To: US Govt, major govts, Microsoft, Apple, NVIDIA, Alphabet, Amazon, Meta, Tesla, Citi, Tencent, IBM, & 10,000+ more recipients…
From: Dr Alan D. Thompson <LifeArchitect.ai>
Sent: 11/Jun/2024
Subject: The Memo - AI that matters, as it happens, in plain English
AGI: 74%
The winner of The Who Moved My Cheese? AI Awards! for June 2024 is Strauss Zelnick, CEO of Take-Two, responsible for games like GTA and Red Dead. He says: ‘I also don’t think for a minute that generative AI is going to reduce employment.

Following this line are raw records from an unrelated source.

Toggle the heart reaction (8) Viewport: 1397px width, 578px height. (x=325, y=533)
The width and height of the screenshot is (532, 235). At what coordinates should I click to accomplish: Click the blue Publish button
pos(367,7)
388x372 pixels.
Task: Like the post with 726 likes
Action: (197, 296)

That’s crazy, it’s actually crazy… I’m in a Whatsapp chat with a bunch of Silicon Valley CEOs, and the conventional wisdom out there is like, ‘AI is gonna make us all unemployed.’ It is just the stupidest thing I’ve ever heard. The history of productivity tools is that it increases employment.’ [Alan: Absolutely tremendous quote! Amazing that superintelligence has been relegated to being a ‘productivity tool’.]
Join the weekly livestream in ~15 hours from this emailed edition (link/notify).
Contents
The BIG Stuff (Terry Tao, mid-year AI report, GPT-5 updates…)
The Interesting Stuff (retiring in 3 years, Qwen2, Kling, robot doctors, AMD…)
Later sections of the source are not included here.